(Stored data entries)
====

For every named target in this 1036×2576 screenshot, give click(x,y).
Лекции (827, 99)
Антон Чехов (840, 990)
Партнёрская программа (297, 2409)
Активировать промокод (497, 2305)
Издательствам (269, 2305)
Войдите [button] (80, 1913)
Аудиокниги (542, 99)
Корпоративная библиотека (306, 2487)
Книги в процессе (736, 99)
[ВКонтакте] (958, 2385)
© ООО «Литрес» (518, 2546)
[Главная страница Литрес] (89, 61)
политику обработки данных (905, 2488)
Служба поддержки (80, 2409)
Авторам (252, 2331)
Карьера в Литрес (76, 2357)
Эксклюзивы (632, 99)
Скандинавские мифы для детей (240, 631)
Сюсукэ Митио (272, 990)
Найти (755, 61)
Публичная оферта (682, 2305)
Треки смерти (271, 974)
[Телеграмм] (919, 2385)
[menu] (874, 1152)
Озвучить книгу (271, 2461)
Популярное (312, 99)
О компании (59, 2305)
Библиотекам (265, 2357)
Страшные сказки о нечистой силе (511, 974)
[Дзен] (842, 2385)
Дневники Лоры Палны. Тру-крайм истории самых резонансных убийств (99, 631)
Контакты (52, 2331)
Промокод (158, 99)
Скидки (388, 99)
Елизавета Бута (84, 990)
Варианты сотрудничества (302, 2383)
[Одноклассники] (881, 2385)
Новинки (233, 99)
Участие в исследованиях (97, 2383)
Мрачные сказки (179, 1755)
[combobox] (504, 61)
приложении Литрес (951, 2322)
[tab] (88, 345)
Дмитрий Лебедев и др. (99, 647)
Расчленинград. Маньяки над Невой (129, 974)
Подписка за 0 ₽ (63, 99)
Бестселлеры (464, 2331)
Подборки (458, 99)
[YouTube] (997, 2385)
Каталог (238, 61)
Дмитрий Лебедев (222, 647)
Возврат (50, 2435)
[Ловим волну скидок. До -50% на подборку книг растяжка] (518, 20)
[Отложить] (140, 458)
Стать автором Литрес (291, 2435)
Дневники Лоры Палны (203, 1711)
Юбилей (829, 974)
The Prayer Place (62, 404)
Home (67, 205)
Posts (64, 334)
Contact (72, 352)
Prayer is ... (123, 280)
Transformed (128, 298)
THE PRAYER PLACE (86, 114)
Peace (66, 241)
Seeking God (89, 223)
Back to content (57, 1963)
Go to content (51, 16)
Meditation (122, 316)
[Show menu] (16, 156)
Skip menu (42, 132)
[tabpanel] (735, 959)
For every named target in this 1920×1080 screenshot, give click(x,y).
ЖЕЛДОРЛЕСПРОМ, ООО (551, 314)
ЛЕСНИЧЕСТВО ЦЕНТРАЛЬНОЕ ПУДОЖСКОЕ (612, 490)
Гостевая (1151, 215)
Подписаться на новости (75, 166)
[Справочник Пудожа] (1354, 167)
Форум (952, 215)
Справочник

====

**Work required:** With every word kept as it is, set down the entries again.

**Result below:**
For every named target in this 1036×2576 screenshot, give click(x,y).
Лекции (827, 99)
Антон Чехов (840, 990)
Партнёрская программа (297, 2409)
Активировать промокод (497, 2305)
Издательствам (269, 2305)
Войдите [button] (80, 1913)
Аудиокниги (542, 99)
Корпоративная библиотека (306, 2487)
Книги в процессе (736, 99)
[ВКонтакте] (958, 2385)
© ООО «Литрес» (518, 2546)
[Главная страница Литрес] (89, 61)
политику обработки данных (905, 2488)
Служба поддержки (80, 2409)
Авторам (252, 2331)
Карьера в Литрес (76, 2357)
Эксклюзивы (632, 99)
Скандинавские мифы для детей (240, 631)
Сюсукэ Митио (272, 990)
Найти (755, 61)
Публичная оферта (682, 2305)
Треки смерти (271, 974)
[Телеграмм] (919, 2385)
[menu] (874, 1152)
Озвучить книгу (271, 2461)
Популярное (312, 99)
О компании (59, 2305)
Библиотекам (265, 2357)
Страшные сказки о нечистой силе (511, 974)
[Дзен] (842, 2385)
Дневники Лоры Палны. Тру-крайм истории самых резонансных убийств (99, 631)
Контакты (52, 2331)
Промокод (158, 99)
Скидки (388, 99)
Елизавета Бута (84, 990)
Варианты сотрудничества (302, 2383)
[Одноклассники] (881, 2385)
Новинки (233, 99)
Участие в исследованиях (97, 2383)
Мрачные сказки (179, 1755)
[combobox] (504, 61)
приложении Литрес (951, 2322)
[tab] (88, 345)
Дмитрий Лебедев и др. (99, 647)
Расчленинград. Маньяки над Невой (129, 974)
Подписка за 0 ₽ (63, 99)
Бестселлеры (464, 2331)
Подборки (458, 99)
[YouTube] (997, 2385)
Каталог (238, 61)
Дмитрий Лебедев (222, 647)
Возврат (50, 2435)
[Ловим волну скидок. До -50% на подборку книг растяжка] (518, 20)
[Отложить] (140, 458)
Стать автором Литрес (291, 2435)
Дневники Лоры Палны (203, 1711)
Юбилей (829, 974)
The Prayer Place (62, 404)
Home (67, 205)
Posts (64, 334)
Contact (72, 352)
Prayer is ... (123, 280)
Transformed (128, 298)
THE PRAYER PLACE (86, 114)
Peace (66, 241)
Seeking God (89, 223)
Back to content (57, 1963)
Go to content (51, 16)
Meditation (122, 316)
[Show menu] (16, 156)
Skip menu (42, 132)
[tabpanel] (735, 959)
For every named target in this 1920×1080 screenshot, give click(x,y).
ЖЕЛДОРЛЕСПРОМ, ООО (551, 314)
ЛЕСНИЧЕСТВО ЦЕНТРАЛЬНОЕ ПУДОЖСКОЕ (612, 490)
Гостевая (1151, 215)
Подписаться на новости (75, 166)
[Справочник Пудожа] (1354, 167)
Форум (952, 215)
Справочник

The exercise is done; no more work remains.